The opener: Salad or coleslaw, but go with the slaw. A traditional creamy blend not ruined by unauthorized spices increasingly found at yuppie joints that try to improve upon that which has already been perfected. Comes in what could properly be described as a huge glob, a meal unto itself. Seize the day, thy virile offering of coleslaw!

The vegetables: Masculine-sized carrots and broccoli. Crunchy and lightly cooked, so you don't feel like a baby rabbit. Fabulous? Yes. But might this be a diversionary tactic to undermine all we've previously known about chowing walleye?
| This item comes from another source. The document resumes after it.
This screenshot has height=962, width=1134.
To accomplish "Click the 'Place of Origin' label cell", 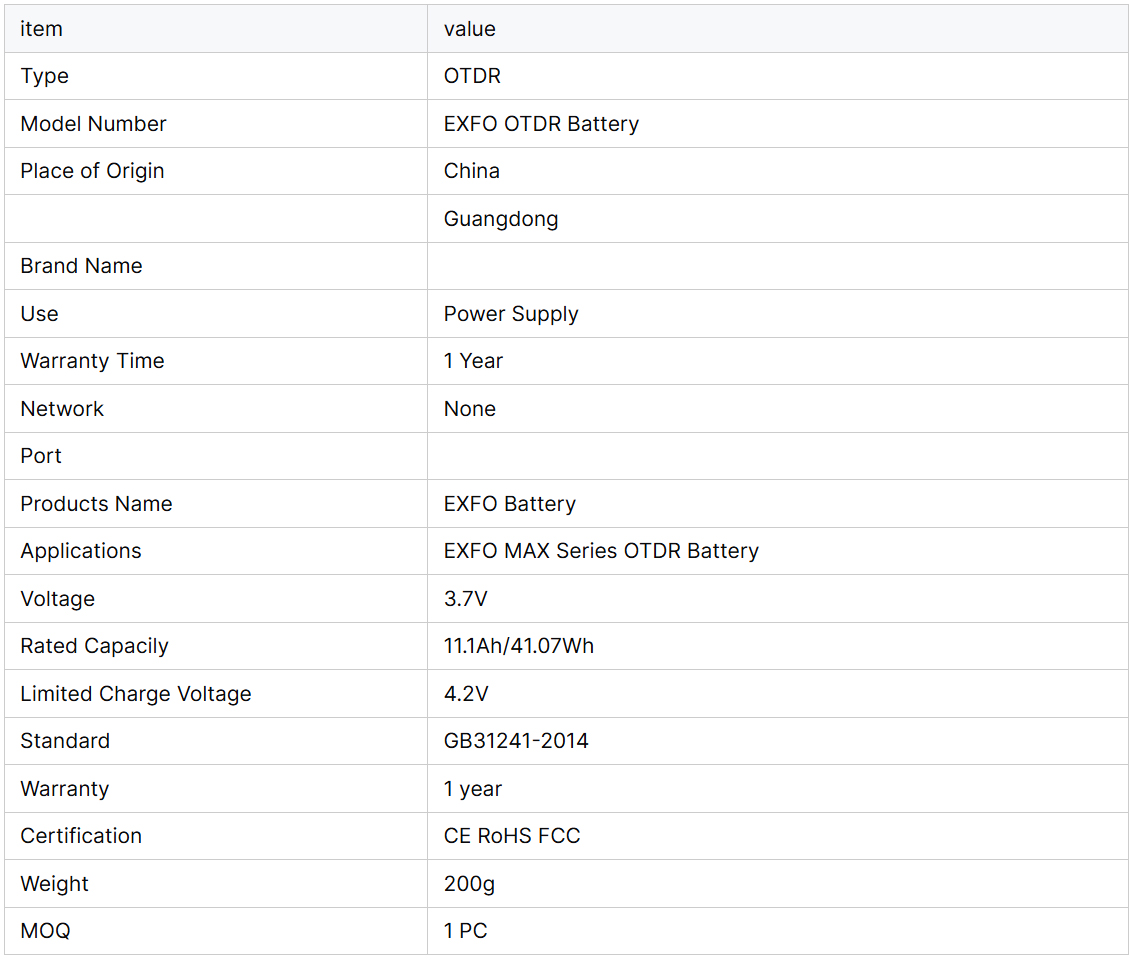I will pos(92,171).
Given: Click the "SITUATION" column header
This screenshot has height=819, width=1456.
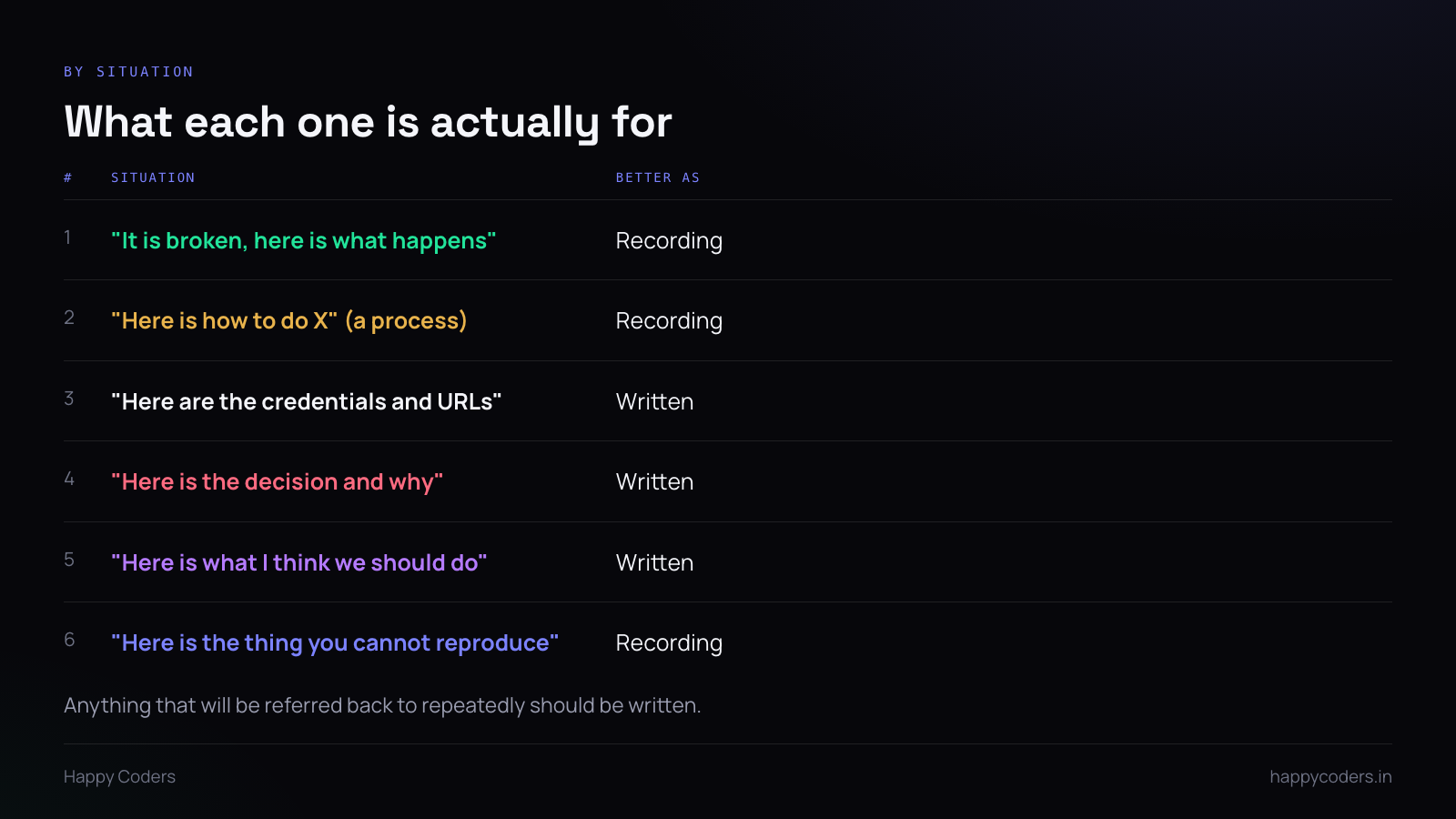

The potatoes: Your choice of baked, au gratin, cakes, fries or something called -- gasp! -- baby reds! Street alias: Commie potatoes! Alas, interrogation of suspected reds reveals no noticeable Soviet influence. These are totally delectable; commies think boiled gravel is tasty.

The walleye: Majestic species arrives on plate. Appropriate genuflections are made. Followed by Apostate's confession: It is mouthwateringly killer, as good or better than anything you'd get at a plywood shack on White Earth.

Price for one piece of fish: $16.95. Price for two: $22.95. But unless you just spent seven years in a Cambodian prison, stick with one. These guys think "portion control" is a Hebrew phrase meaning "we should probably make it bigger." Will likely spend the the next four days calling in sick while splayed on the couch to complete the digestive cycle.